As I mentioned at the start the real heroes of the piece were the house forces. The chorus was phenomenal – the sound was massive, pinning me to the back of my seat with incredible amplitude and highly focused tone. The orchestra distinguished itself with playing of exceptional depth of tone. Yes, I could mention the suspect intonation in the cellos in one of the early interludes and a few fluffed horn notes in Act 3, but this was playing that was truly worthy of one of the world’s leading houses. The brass in particular really demonstrated a remarkable warmth and strength. There have been times when I have found Kirill Petrenko to conduct measure by measure rather than taking a long view of a piece. There were a few moments when I felt that tonight, for example in the interlude between the prologue and Act 1 and yet, by the end of the evening, I was completely convinced. Petrenko led a reading that was sensitive to the singers but also gave that magnificent orchestra the space it needed to really open up with theatre-filling sound. The Trauermarsch exemplified that approach, starting from almost nothing it opened up to a glorious brass and string-fuelled climax. The closing pages were overwhelming, waves of glorious sound filling the auditorium with the remarkable visuals perfectly matching the orchestral sound. Tonight undoubtedly showed the Staatsoper at its very best.
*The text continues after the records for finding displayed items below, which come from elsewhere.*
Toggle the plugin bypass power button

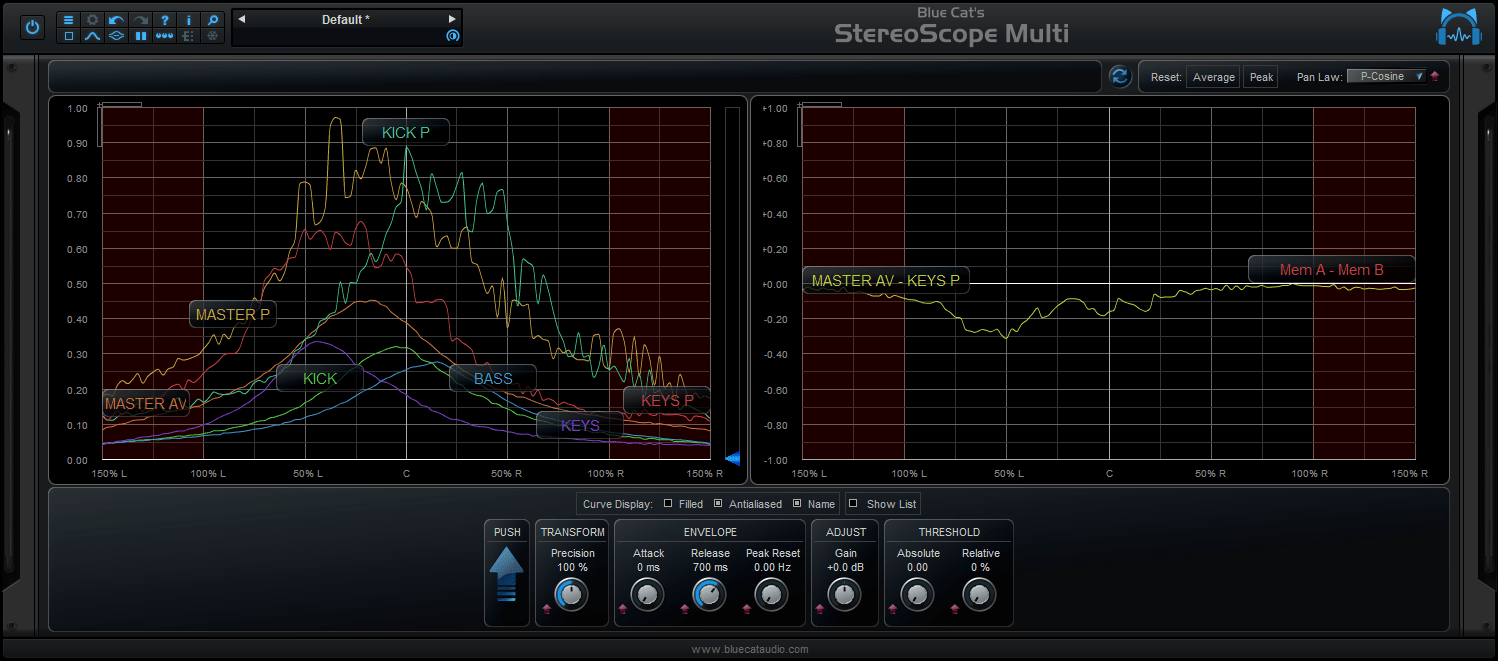(33, 27)
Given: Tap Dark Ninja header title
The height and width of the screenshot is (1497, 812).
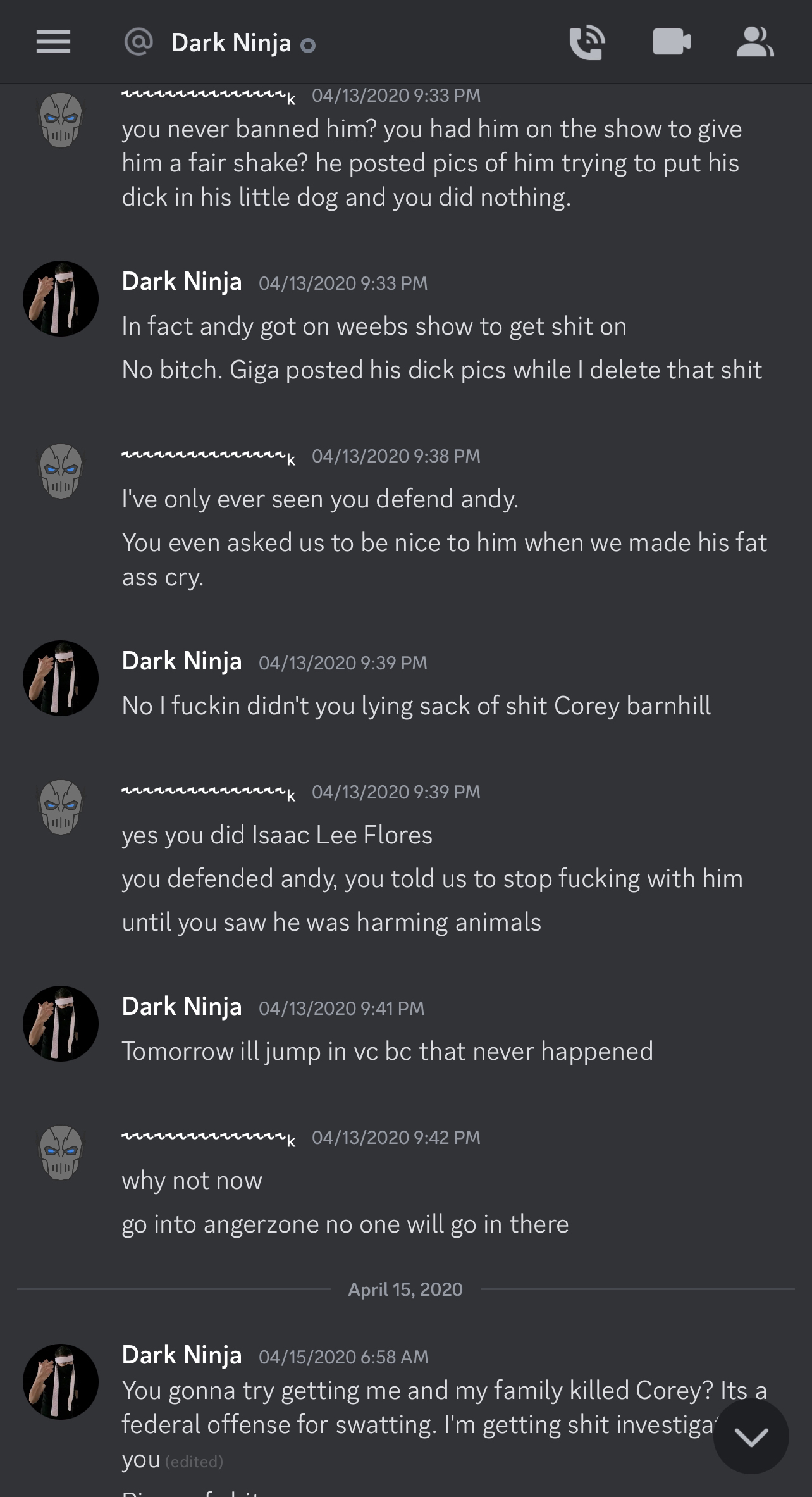Looking at the screenshot, I should (231, 43).
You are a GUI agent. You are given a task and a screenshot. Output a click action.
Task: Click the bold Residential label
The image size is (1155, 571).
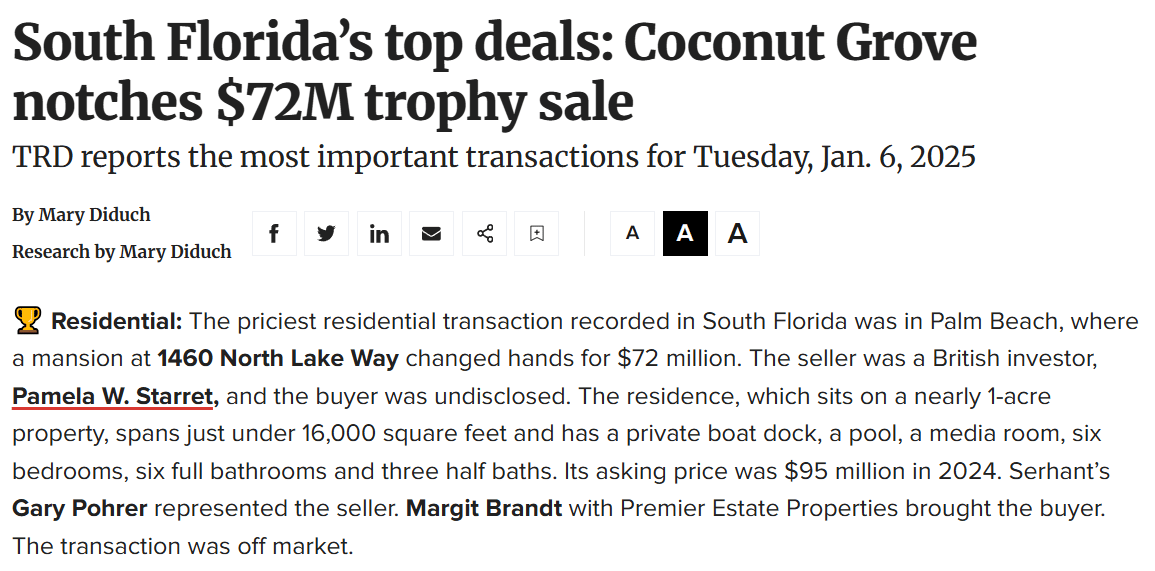tap(117, 321)
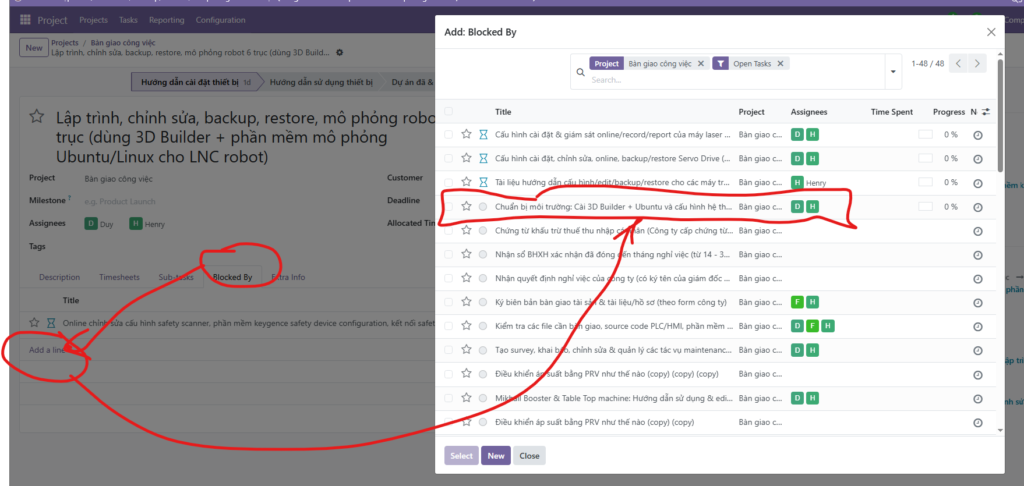1024x486 pixels.
Task: Click the state circle on 'Kiểm tra các file' row
Action: coord(483,326)
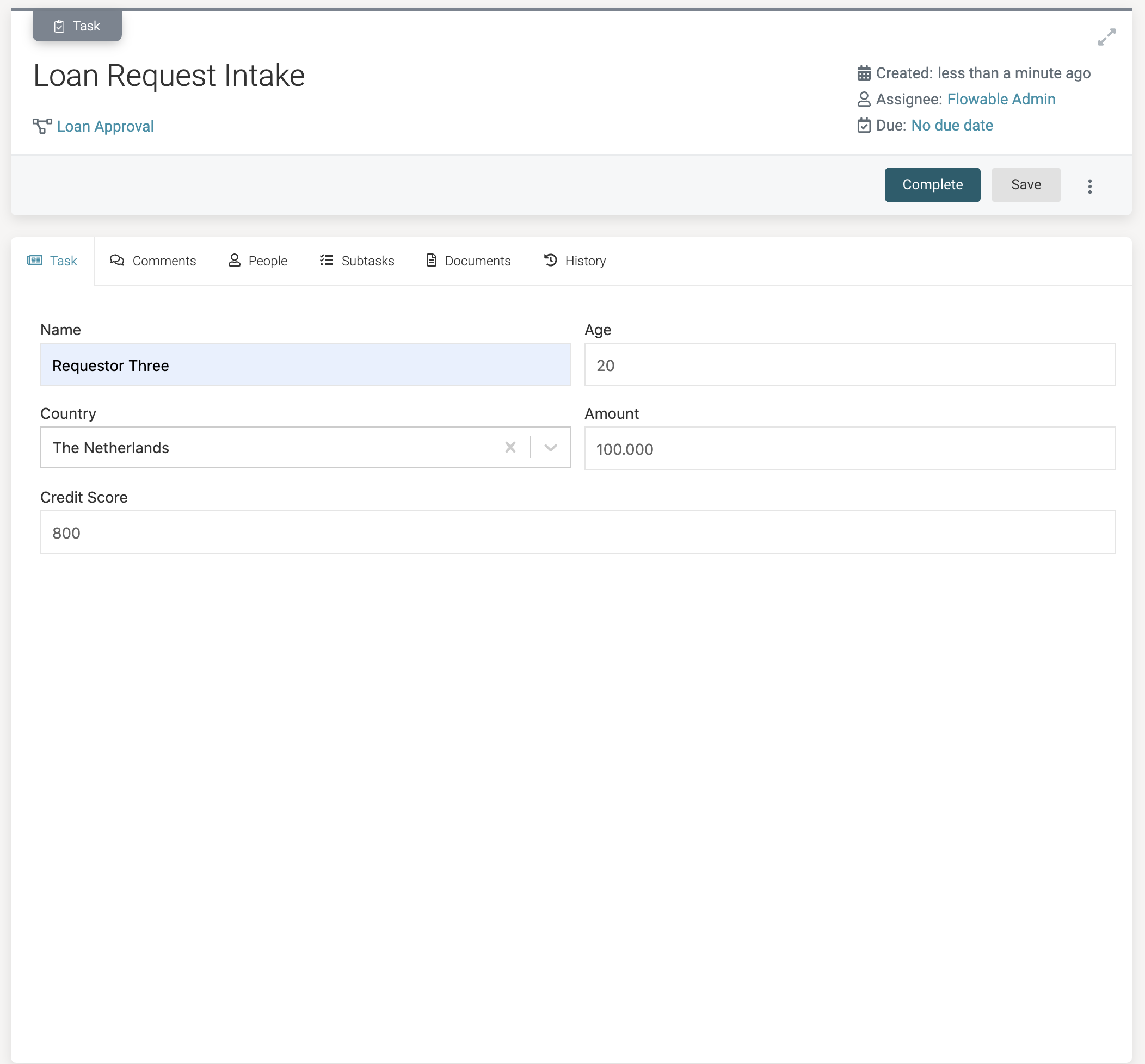1145x1064 pixels.
Task: Open the Country selection dropdown arrow
Action: tap(551, 447)
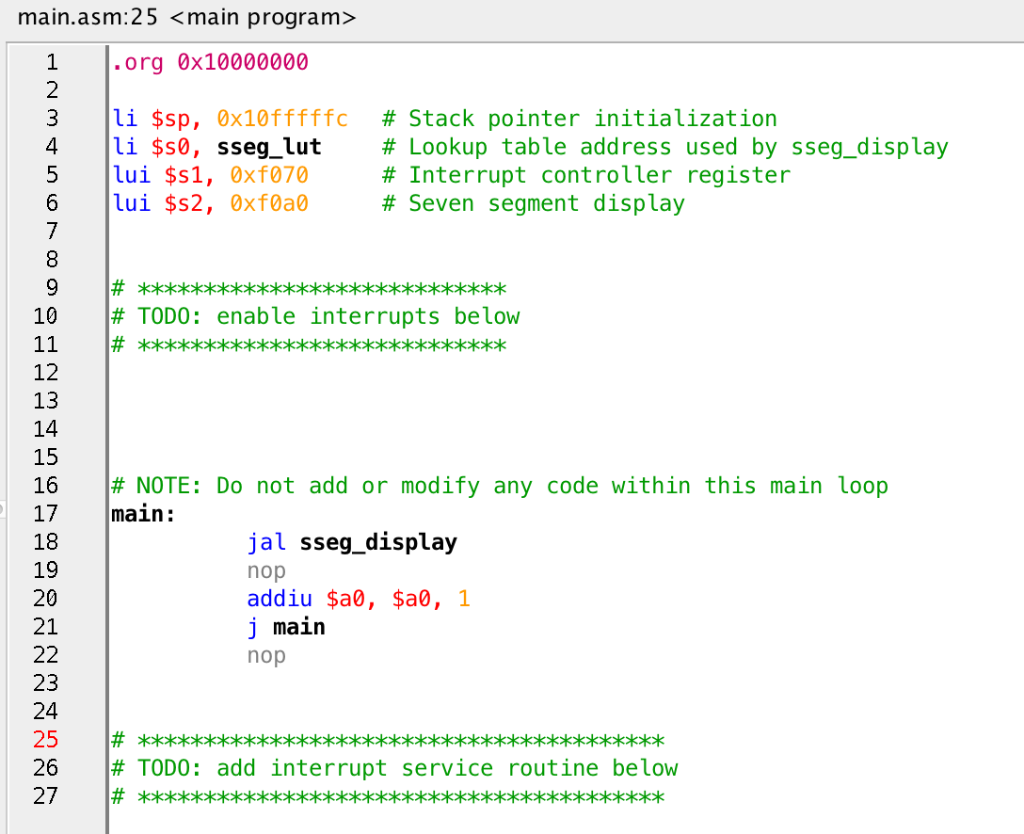Screen dimensions: 1024x834
Task: Click the addiu $a0 instruction on line 20
Action: [355, 598]
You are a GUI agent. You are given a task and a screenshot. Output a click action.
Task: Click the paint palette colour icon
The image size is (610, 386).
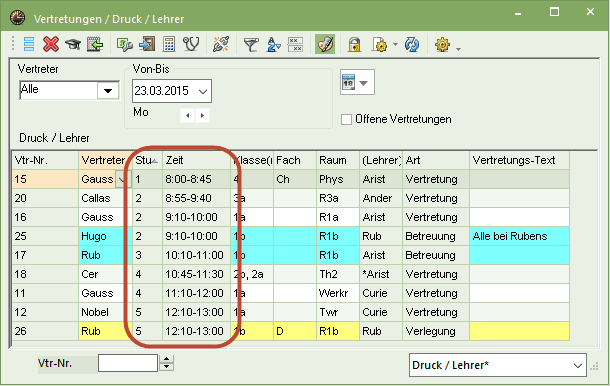click(x=325, y=44)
Indeed, tonight was an exceptional evening and coming on right on the heels of that extraordinary Fiery Angel last night confirmed that Munich is home to one of the world’s greatest lyric theatres. Tonight we were given an intelligent and deeply moving staging by a director who clearly understands the work and has succeeded in making it extremely pertinent to our time. Vocally, there was much that was outstanding and even though the leading lady was ultimately mis-cast she gave us everything she had. It was certainly well sung on the whole but what tonight really showcased was the excellence of the Staatsoper forces who gave us playing and singing of the very highest quality. The message of Kriegenburg’s staging is a simple yet extremely timely one. We can make a difference to the world we live in and we can have a better future, we just have to believe in it. Yes, it does take one person to start things off, but we can all make a difference. This was an unforgettable evening in the theatre, one that will stay with me for a very long time.